To investigate the health and wellbeing of young New Zealanders, as part of the Youth2000 survey series, nationally representative secondary school surveys were conducted in New Zealand in 2001, 2007 and 2012, and 2019 [1,2]. These surveys provided an opportunity to assess the situation at each time point, and monitor trends in key indicators of health and wellbeing. These surveys randomly sampled secondary schools across New Zealand, and from each school that consented to take part, a random sample of around 8,500 year 9–13 students were selected to participate. More recent estimates are required in order to monitor progress and identify areas that need further attention.
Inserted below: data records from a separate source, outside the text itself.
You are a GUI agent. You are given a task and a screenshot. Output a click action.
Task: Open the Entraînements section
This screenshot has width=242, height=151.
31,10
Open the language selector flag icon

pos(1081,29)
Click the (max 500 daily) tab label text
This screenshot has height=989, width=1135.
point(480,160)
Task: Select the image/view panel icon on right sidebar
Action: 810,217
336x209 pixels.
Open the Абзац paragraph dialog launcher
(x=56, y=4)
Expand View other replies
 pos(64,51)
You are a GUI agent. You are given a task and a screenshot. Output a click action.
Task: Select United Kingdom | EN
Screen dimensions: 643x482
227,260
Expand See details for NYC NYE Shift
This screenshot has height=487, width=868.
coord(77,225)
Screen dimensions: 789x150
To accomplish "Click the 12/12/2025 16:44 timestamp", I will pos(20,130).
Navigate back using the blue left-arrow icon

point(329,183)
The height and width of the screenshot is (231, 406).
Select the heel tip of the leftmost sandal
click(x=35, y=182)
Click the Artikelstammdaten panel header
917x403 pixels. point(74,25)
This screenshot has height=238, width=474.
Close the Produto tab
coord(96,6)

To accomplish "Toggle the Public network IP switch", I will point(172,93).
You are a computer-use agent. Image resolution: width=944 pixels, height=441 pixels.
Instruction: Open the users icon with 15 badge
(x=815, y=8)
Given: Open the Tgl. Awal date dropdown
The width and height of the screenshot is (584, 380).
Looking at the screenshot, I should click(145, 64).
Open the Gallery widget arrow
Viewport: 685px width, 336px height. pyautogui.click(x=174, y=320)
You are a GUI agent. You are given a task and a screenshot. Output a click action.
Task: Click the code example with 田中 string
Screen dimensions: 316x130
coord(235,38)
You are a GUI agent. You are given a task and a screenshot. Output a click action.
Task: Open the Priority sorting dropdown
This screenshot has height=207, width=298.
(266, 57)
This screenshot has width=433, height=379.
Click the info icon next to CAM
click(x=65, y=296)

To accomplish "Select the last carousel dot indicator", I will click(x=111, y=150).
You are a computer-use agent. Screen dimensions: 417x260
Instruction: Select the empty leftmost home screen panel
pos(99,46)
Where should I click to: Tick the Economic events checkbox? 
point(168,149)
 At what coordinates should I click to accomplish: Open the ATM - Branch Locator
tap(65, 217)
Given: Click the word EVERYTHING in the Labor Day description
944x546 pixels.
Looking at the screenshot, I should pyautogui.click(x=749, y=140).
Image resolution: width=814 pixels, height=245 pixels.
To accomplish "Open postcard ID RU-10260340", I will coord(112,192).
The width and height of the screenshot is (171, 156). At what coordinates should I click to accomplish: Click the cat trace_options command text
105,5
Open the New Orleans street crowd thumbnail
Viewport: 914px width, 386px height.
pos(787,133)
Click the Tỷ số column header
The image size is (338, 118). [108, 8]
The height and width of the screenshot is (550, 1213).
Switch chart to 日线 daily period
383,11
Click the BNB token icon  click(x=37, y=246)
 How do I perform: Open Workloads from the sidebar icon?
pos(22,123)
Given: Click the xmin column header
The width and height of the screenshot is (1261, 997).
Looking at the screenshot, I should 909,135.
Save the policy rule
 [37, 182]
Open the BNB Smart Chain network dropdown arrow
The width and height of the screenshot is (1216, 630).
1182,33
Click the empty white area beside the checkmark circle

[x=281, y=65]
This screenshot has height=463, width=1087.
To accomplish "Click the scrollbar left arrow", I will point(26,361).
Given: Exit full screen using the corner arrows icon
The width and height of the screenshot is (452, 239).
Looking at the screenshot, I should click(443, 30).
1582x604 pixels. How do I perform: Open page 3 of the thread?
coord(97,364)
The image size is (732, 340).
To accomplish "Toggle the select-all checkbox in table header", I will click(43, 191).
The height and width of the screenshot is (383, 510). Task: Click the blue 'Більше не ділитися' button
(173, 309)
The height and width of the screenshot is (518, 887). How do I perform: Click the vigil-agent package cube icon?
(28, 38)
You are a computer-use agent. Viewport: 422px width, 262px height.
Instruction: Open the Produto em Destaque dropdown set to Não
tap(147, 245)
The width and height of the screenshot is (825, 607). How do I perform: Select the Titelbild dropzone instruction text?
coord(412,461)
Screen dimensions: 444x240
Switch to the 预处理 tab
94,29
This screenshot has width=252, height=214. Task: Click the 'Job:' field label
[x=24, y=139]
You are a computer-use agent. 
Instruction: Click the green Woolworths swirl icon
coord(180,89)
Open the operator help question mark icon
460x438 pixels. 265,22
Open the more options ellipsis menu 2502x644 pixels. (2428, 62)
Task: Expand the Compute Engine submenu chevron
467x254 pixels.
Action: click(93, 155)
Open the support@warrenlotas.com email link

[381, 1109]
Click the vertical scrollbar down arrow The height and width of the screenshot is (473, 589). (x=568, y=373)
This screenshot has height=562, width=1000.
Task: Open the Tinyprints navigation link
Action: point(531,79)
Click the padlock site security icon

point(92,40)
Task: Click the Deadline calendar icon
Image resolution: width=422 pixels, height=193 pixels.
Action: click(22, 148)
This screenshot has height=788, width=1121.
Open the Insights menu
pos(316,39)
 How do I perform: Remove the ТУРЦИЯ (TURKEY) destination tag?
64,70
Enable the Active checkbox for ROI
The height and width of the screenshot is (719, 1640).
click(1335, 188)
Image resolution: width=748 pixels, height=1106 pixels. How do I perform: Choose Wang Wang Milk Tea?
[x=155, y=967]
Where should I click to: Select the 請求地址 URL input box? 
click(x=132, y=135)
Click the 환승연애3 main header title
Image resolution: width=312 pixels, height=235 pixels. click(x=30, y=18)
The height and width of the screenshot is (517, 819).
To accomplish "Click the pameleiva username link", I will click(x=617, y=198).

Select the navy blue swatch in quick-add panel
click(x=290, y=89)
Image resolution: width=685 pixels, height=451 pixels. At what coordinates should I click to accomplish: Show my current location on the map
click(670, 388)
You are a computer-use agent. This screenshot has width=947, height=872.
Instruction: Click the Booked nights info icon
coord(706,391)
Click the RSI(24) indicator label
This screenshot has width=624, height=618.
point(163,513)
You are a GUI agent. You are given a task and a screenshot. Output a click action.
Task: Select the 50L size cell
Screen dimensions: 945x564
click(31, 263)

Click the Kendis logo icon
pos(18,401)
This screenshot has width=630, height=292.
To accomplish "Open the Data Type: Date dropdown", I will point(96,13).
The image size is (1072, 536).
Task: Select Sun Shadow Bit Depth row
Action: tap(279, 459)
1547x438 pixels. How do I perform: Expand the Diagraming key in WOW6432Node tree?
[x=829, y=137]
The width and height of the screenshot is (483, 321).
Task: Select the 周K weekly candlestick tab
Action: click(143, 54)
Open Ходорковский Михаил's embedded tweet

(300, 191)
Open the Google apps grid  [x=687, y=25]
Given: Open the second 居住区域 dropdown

In 2019 (https://www.youth19.ac.nz/), the schools sampled only included three regions (Waikato, Auckland and Tai Tokerau/Northland), rather than from the whole country, due to loss of Government contract. Alternative funding was sought, and due to logistical and budgetary constraints a pragmatic decision to survey a smaller proportion of students and regions was made.

In this paper we present the overall study methodology, and how we have utilized a weighting and calibration framework that can provide estimates that reflect the national student population, ensure that ethnic groups, particularly Māori are adequately represented and enable comparisons with the estimates from previous surveys.

2. Methods

2.1. Study design

Youth19 was a cross-sectional, self-administered health and wellbeing survey of New Zealand secondary school students. Full details of the methods have been published elsewhere [6]. The study had the following aims:

To collect, analyse and disseminate accurate, comprehensive and timely information on the health and wellbeing of young people living in Tai Tokerau, Auckland and Waikato Regions, in order to inform and improve policies and practices;
To evaluate how whanaungatanga influences health outcomes for rangatahi Māori;
To test the potential benefits of incorporating opt-in access to links for support services within a survey.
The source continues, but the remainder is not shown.